Ten years on, they still live in the same, warm house, with generous garden, where they spent too little time during the decades of long hours on duty. They think how blessed they are compared to many, despite lockdown isolation and missing grown-up children and baby granddaughter 70 miles away. They exercise most days with a morning walk then lunch together before parting company for the afternoon.
She goes to her study, reads or sits at her computer sorting folders. She might look at photos of shared adventures or pictures of the children, before she writes. She tests her imagination and exercises her writing muscles as a tutor on a writing course once advised.
He on the other hand meditates or at least practises his version of meditation and it’s one to recommend. He puts his feet up, closes his eyes, then travels in his mind to the destination of the day. For an hour or so he takes himself to a favourite country, often revisiting a special hotel in Sicily or good friends in the Netherlands. On a cold day he’ll ski in the Aosta Valley, Arabba, Cervinia or Wengen, or maybe even visit the geysers in Iceland.
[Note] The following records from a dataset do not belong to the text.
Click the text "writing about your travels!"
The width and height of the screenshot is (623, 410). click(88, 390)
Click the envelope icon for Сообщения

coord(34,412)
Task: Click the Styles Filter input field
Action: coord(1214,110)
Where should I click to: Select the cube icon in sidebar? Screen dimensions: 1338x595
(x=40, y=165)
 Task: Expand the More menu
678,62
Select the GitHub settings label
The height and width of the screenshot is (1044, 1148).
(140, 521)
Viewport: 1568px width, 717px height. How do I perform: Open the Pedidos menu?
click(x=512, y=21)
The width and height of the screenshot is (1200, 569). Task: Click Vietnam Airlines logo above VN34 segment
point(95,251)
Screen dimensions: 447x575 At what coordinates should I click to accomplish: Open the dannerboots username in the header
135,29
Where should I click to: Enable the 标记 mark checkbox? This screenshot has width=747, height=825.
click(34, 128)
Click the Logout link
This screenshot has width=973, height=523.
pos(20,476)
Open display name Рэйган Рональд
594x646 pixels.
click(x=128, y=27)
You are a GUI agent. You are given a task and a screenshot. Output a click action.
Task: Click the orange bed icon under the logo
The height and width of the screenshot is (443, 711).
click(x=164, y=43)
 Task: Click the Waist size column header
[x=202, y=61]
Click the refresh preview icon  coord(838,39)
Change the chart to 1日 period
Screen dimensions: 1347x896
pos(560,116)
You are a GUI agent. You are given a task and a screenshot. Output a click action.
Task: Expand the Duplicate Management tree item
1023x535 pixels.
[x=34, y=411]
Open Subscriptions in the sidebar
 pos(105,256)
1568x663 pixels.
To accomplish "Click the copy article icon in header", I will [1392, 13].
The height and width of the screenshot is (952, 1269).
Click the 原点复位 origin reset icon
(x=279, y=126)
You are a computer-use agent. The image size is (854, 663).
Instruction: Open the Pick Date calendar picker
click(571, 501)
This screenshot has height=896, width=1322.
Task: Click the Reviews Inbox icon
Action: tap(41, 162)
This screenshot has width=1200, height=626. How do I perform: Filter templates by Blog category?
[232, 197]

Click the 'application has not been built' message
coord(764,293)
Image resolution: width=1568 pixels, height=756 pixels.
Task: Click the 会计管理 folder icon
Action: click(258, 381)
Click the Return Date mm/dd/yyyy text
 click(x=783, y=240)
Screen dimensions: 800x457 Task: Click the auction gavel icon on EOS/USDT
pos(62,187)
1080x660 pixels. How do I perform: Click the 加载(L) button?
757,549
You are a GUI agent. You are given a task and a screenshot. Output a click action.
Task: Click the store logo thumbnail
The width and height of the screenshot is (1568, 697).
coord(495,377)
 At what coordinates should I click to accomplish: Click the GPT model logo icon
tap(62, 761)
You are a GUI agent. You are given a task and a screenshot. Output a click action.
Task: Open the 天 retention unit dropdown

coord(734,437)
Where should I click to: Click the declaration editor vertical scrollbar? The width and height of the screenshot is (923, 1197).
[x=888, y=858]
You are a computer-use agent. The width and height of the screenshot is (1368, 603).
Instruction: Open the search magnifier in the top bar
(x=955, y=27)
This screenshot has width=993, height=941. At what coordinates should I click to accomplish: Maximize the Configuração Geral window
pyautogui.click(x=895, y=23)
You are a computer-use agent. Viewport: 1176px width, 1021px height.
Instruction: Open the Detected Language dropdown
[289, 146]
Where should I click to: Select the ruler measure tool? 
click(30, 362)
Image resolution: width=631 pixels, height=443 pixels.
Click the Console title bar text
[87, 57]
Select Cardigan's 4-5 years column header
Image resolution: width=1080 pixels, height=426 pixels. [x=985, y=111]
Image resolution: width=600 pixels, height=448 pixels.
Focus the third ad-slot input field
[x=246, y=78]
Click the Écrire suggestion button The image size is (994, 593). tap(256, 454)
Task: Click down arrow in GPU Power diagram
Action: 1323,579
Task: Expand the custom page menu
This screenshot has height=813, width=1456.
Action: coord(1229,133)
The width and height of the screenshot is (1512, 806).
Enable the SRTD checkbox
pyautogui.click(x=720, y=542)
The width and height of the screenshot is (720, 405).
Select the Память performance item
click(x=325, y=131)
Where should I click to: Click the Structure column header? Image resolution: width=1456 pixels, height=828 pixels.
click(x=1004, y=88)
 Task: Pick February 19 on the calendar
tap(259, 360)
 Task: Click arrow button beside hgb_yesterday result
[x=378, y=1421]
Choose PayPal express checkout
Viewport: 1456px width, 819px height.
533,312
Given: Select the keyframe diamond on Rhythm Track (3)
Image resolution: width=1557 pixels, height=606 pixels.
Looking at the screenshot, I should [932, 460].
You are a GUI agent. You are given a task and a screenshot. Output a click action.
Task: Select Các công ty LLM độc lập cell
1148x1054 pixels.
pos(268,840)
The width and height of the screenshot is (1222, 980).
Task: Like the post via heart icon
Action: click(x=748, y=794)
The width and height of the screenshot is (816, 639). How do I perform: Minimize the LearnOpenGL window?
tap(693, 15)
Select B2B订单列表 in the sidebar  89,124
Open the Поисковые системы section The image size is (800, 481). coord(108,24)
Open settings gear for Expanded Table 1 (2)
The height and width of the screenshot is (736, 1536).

‘It’s Wednesday, I’m off the Grand Canyon,’ he might say, or ‘Thursday today, I think I’ll go to Vietnam and Cambodia.’
At teatime he reports on his journey and they remember pasties de nata in a square in Lisbon, waffles by the River Scheldt in Antwerp, ice cream with a view of Etna in Taormina. They’ll recall wines they’ve tasted in different countries and think of opening an Italian Fiano or Austrian Grüner Veltliner for supper.
Not a bad way to spend the days until lockdown is done and vaccines given, I think. I plan to take up meditation myself tomorrow, I fancy a trip to Sri Lanka.